▶ [Instructions to follow] Down to the last line, restate the records word for word, but not the pictures.

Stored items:
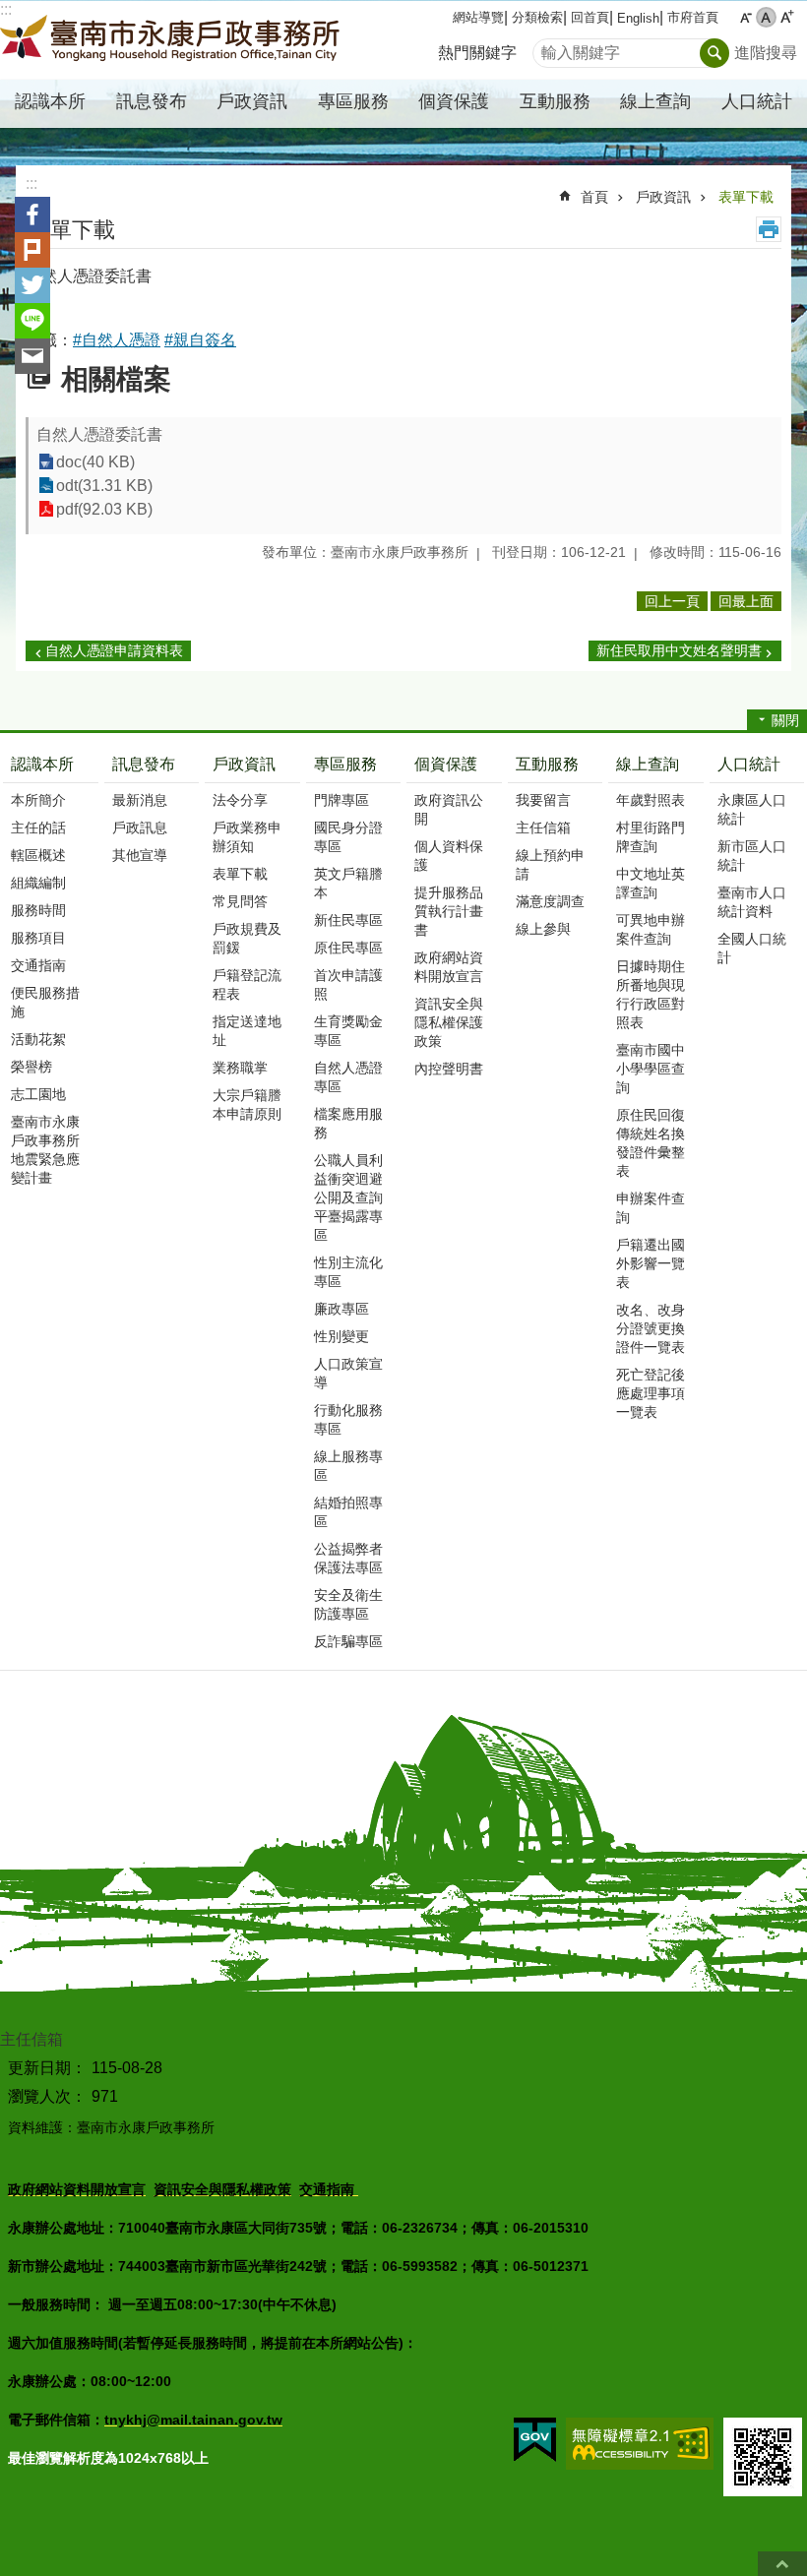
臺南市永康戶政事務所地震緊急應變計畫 (45, 1150)
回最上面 (782, 2563)
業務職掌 (240, 1067)
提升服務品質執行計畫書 (448, 911)
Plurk (32, 250)
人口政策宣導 (348, 1373)
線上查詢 (647, 764)
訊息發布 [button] (151, 101)
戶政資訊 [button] (252, 101)
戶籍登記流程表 (247, 984)
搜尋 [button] (714, 53)
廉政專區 (341, 1309)
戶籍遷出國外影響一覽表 (650, 1263)
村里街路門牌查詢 (650, 837)
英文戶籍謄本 (348, 883)
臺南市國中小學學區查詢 (650, 1068)
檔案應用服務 (348, 1123)
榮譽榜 (31, 1066)
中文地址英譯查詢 (650, 883)
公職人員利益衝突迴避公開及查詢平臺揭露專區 (348, 1197)
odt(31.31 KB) (104, 485)
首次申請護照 (348, 984)
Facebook (32, 214)
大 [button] (786, 17)
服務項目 (38, 938)
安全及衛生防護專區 (348, 1604)
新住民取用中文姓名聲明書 (679, 650)
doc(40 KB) (95, 462)
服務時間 (38, 910)
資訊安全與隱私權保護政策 (448, 1022)
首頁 (594, 197)
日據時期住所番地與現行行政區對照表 (650, 994)
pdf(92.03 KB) (104, 509)
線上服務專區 (348, 1465)
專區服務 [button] (353, 101)
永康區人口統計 (751, 809)
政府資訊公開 (448, 809)
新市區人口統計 (751, 855)
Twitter (32, 285)
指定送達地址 (247, 1030)
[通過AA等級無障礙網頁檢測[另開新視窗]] (640, 2444)
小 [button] (745, 17)
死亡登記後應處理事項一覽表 (650, 1393)
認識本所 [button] (50, 101)
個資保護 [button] (453, 101)
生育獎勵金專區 (348, 1030)
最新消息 (139, 800)
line (32, 320)
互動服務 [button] (555, 101)
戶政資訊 (663, 197)
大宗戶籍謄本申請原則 (247, 1104)
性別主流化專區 (348, 1272)
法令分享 (240, 800)
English (638, 18)
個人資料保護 (448, 855)
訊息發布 (143, 764)
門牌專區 (341, 800)
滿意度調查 (550, 901)
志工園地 (38, 1094)
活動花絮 (38, 1039)
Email (32, 356)
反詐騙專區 (348, 1641)
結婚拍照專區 (348, 1512)
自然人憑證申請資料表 (114, 650)
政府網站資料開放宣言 (448, 967)
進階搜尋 (765, 52)
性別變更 (341, 1336)
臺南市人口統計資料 (751, 902)
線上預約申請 (550, 864)
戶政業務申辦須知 (247, 837)
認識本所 (42, 764)
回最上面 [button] (746, 601)
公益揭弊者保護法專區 (348, 1558)
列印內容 (768, 229)
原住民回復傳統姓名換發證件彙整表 (650, 1143)
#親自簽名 (200, 340)
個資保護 (445, 764)
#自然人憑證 (116, 340)
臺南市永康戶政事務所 (172, 40)
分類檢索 (537, 17)
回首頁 (590, 17)
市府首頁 (692, 17)
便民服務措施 (45, 1002)
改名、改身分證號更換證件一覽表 (650, 1328)
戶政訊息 (139, 827)
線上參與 (543, 929)
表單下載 (746, 197)
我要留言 (543, 800)
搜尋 (548, 47)
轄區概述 (38, 855)
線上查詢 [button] (655, 101)
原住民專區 (348, 947)
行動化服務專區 (348, 1419)
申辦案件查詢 (650, 1208)
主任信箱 (543, 827)
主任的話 (38, 827)
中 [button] (766, 17)
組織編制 (38, 882)
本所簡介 (38, 800)
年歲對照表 (650, 800)
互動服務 (547, 764)
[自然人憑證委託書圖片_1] (762, 2457)
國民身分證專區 (348, 837)
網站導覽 (478, 17)
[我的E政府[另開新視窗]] (535, 2440)
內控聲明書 (448, 1068)
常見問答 (240, 901)
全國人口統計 (751, 948)
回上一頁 (672, 601)
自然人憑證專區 (348, 1077)
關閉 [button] (785, 720)
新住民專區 (348, 920)
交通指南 (38, 965)
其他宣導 (139, 855)
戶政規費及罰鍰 (247, 938)
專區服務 (345, 764)
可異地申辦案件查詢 (650, 929)
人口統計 (748, 764)
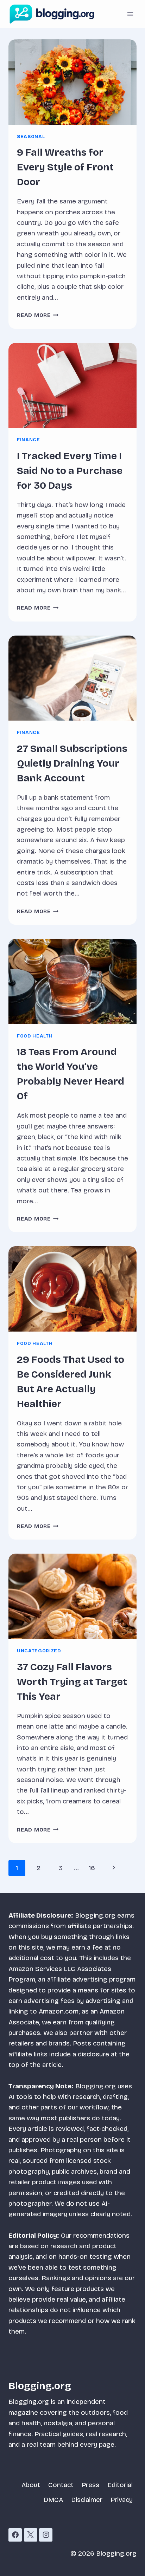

▶ [Completed exercise]
臺南市永康戶政事務所地震緊急應變計畫 (45, 1150)
回最上面 (782, 2563)
業務職掌 (240, 1067)
提升服務品質執行計畫書 (448, 911)
Plurk (32, 250)
人口政策宣導 (348, 1373)
線上查詢 (647, 764)
訊息發布 [button] (151, 101)
戶政資訊 [button] (252, 101)
戶籍登記流程表 (247, 984)
搜尋 [button] (714, 53)
廉政專區 (341, 1309)
戶籍遷出國外影響一覽表 (650, 1263)
村里街路門牌查詢 (650, 837)
英文戶籍謄本 (348, 883)
臺南市國中小學學區查詢 (650, 1068)
檔案應用服務 (348, 1123)
榮譽榜 (31, 1066)
中文地址英譯查詢 (650, 883)
公職人員利益衝突迴避公開及查詢平臺揭露專區 (348, 1197)
odt(31.31 KB) (104, 485)
首次申請護照 (348, 984)
Facebook (32, 214)
大 [button] (786, 17)
服務項目 (38, 938)
安全及衛生防護專區 (348, 1604)
新住民取用中文姓名聲明書 (679, 650)
doc(40 KB) (95, 462)
服務時間 (38, 910)
資訊安全與隱私權保護政策 (448, 1022)
首頁 (594, 197)
日據時期住所番地與現行行政區對照表 (650, 994)
pdf(92.03 KB) (104, 509)
線上服務專區 (348, 1465)
專區服務 [button] (353, 101)
永康區人口統計 (751, 809)
政府資訊公開 (448, 809)
新市區人口統計 (751, 855)
Twitter (32, 285)
指定送達地址 (247, 1030)
[通過AA等級無障礙網頁檢測[另開新視窗]] (640, 2444)
小 [button] (745, 17)
死亡登記後應處理事項一覽表 (650, 1393)
認識本所 [button] (50, 101)
個資保護 [button] (453, 101)
生育獎勵金專區 (348, 1030)
最新消息 (139, 800)
line (32, 320)
互動服務 [button] (555, 101)
戶政資訊 (663, 197)
大宗戶籍謄本申請原則 (247, 1104)
性別主流化專區 (348, 1272)
法令分享 (240, 800)
English (638, 18)
個人資料保護 (448, 855)
訊息發布 (143, 764)
門牌專區 (341, 800)
滿意度調查 (550, 901)
志工園地 (38, 1094)
活動花絮 (38, 1039)
Email (32, 356)
反詐騙專區 (348, 1641)
結婚拍照專區 (348, 1512)
自然人憑證申請資料表 (114, 650)
政府網站資料開放宣言 (448, 967)
進階搜尋 (765, 52)
性別變更 (341, 1336)
臺南市人口統計資料 (751, 902)
線上預約申請 (550, 864)
戶政業務申辦須知 (247, 837)
認識本所 (42, 764)
回最上面 [button] (746, 601)
公益揭弊者保護法專區 (348, 1558)
列印內容 (768, 229)
原住民回復傳統姓名換發證件彙整表 (650, 1143)
#親自簽名 (200, 340)
個資保護 (445, 764)
#自然人憑證 (116, 340)
臺南市永康戶政事務所 (172, 40)
分類檢索 (537, 17)
回首頁 (590, 17)
市府首頁 (692, 17)
便民服務措施 (45, 1002)
改名、改身分證號更換證件一覽表 (650, 1328)
戶政訊息 (139, 827)
線上參與 (543, 929)
表單下載 (746, 197)
我要留言 (543, 800)
搜尋 (548, 47)
轄區概述 (38, 855)
線上查詢 [button] (655, 101)
原住民專區 (348, 947)
行動化服務專區 (348, 1419)
申辦案件查詢 (650, 1208)
主任信箱 (543, 827)
主任的話 (38, 827)
中 [button] (766, 17)
組織編制 (38, 882)
本所簡介 (38, 800)
年歲對照表 (650, 800)
互動服務 (547, 764)
[自然人憑證委託書圖片_1] (762, 2457)
國民身分證專區 (348, 837)
網站導覽 (478, 17)
[我的E政府[另開新視窗]] (535, 2440)
內控聲明書 (448, 1068)
常見問答 (240, 901)
全國人口統計 (751, 948)
回上一頁 (672, 601)
自然人憑證專區 (348, 1077)
關閉 [button] (785, 720)
新住民專區 (348, 920)
交通指南 (38, 965)
其他宣導 (139, 855)
戶政規費及罰鍰 (247, 938)
專區服務 (345, 764)
可異地申辦案件查詢 (650, 929)
人口統計 (748, 764)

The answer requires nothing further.